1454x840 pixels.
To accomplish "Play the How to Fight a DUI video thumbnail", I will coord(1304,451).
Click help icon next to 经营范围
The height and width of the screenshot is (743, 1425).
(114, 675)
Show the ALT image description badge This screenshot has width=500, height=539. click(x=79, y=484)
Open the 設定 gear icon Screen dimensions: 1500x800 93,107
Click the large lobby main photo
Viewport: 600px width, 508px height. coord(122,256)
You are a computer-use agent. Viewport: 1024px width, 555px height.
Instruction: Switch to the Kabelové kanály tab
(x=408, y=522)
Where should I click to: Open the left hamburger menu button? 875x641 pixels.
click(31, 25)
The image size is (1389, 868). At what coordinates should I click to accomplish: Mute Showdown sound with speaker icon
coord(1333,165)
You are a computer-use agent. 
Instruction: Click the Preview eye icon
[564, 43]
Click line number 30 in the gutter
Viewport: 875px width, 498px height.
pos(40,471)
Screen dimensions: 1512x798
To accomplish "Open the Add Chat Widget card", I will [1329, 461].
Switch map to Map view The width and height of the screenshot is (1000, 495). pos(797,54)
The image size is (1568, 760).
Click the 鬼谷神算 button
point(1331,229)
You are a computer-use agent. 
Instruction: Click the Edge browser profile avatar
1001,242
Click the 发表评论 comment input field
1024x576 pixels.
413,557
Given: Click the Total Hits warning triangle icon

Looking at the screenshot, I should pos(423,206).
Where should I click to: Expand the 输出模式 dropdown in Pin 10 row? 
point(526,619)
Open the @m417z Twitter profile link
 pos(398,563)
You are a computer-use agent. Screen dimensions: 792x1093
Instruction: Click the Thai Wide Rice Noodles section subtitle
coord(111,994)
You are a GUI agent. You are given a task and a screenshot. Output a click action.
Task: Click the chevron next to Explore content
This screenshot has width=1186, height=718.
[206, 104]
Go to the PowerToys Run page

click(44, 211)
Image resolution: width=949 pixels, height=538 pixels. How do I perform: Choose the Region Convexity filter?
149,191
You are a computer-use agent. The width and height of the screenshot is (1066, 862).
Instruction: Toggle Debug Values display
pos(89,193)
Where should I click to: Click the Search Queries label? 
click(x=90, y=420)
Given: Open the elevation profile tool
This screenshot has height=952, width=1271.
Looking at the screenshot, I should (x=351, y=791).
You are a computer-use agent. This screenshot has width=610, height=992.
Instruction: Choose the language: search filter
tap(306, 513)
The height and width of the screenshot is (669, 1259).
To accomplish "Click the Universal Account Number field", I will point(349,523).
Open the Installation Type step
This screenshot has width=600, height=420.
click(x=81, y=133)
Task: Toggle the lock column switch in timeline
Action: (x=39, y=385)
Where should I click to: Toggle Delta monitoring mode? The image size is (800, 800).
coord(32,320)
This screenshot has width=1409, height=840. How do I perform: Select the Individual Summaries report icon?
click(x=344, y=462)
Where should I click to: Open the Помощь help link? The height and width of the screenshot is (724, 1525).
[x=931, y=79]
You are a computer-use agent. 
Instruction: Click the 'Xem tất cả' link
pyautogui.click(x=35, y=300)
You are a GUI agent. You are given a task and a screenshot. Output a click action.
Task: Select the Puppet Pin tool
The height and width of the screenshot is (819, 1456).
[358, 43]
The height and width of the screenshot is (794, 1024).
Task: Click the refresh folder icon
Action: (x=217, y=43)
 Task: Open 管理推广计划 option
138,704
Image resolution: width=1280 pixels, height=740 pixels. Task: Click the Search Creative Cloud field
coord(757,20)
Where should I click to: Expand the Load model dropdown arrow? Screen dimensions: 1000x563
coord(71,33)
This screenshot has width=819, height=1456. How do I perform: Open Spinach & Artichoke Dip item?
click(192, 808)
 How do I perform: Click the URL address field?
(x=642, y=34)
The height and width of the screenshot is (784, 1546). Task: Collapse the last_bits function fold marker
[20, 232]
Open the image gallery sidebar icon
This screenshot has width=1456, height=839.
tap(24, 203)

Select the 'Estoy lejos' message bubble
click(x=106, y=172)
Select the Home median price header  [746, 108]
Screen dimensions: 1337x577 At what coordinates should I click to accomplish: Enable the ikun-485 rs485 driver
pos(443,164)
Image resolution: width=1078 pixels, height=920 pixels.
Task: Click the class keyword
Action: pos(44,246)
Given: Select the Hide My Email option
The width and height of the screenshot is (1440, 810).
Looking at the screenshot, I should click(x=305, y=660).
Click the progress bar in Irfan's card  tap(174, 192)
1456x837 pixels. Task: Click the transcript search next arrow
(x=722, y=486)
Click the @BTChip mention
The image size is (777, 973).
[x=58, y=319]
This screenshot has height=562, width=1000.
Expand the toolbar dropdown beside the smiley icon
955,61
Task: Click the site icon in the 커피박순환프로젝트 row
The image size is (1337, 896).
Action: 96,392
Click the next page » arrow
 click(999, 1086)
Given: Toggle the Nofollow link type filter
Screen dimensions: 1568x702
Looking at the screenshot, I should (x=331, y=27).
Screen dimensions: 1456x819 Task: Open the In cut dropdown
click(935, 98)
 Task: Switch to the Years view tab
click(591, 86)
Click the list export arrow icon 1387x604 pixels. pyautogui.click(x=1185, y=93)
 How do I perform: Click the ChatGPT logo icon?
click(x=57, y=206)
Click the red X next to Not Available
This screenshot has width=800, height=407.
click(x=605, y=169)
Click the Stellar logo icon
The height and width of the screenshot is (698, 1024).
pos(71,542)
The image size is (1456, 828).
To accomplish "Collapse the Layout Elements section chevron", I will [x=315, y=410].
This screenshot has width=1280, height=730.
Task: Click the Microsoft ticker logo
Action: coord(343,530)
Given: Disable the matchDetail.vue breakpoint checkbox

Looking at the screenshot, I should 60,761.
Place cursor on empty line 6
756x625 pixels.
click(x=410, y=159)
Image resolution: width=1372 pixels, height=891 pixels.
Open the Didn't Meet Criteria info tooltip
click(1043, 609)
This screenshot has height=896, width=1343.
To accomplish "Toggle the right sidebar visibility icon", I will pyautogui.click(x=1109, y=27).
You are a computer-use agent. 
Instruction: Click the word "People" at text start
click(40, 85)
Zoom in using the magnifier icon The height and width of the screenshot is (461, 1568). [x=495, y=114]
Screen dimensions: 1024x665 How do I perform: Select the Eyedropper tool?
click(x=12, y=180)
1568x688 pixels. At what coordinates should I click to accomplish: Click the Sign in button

WHAT IS REQUIRED>
Format the records starting at the line that contains "Click the progress" and ending at the line that contains "Action: coord(343,530)" as a Markdown table with the columns Row and Line, numbering each row and leaving out blank lines.

RESULT FOR THIS TASK>
| Row | Line |
|---|---|
| 1 | Click the progress bar in Irfan's card  tap(174, 192) |
| 2 | 1456x837 pixels. Task: Click the transcript search next arrow |
| 3 | (x=722, y=486) |
| 4 | Click the @BTChip mention |
| 5 | The image size is (777, 973). |
| 6 | [x=58, y=319] |
| 7 | This screenshot has height=562, width=1000. |
| 8 | Expand the toolbar dropdown beside the smiley icon |
| 9 | 955,61 |
| 10 | Task: Click the site icon in the 커피박순환프로젝트 row |
| 11 | The image size is (1337, 896). |
| 12 | Action: 96,392 |
| 13 | Click the next page » arrow |
| 14 |  click(999, 1086) |
| 15 | Given: Toggle the Nofollow link type filter |
| 16 | Screen dimensions: 1568x702 |
| 17 | Looking at the screenshot, I should (x=331, y=27). |
| 18 | Screen dimensions: 1456x819 Task: Open the In cut dropdown |
| 19 | click(935, 98) |
| 20 |  Task: Switch to the Years view tab |
| 21 | click(591, 86) |
| 22 | Click the list export arrow icon 1387x604 pixels. pyautogui.click(x=1185, y=93) |
| 23 |  How do I perform: Click the ChatGPT logo icon? |
| 24 | click(x=57, y=206) |
| 25 | Click the red X next to Not Available |
| 26 | This screenshot has width=800, height=407. |
| 27 | click(x=605, y=169) |
| 28 | Click the Stellar logo icon |
| 29 | The height and width of the screenshot is (698, 1024). |
| 30 | pos(71,542) |
| 31 | The image size is (1456, 828). |
| 32 | To accomplish "Collapse the Layout Elements section chevron", I will [x=315, y=410]. |
| 33 | This screenshot has width=1280, height=730. |
| 34 | Task: Click the Microsoft ticker logo |
| 35 | Action: coord(343,530) |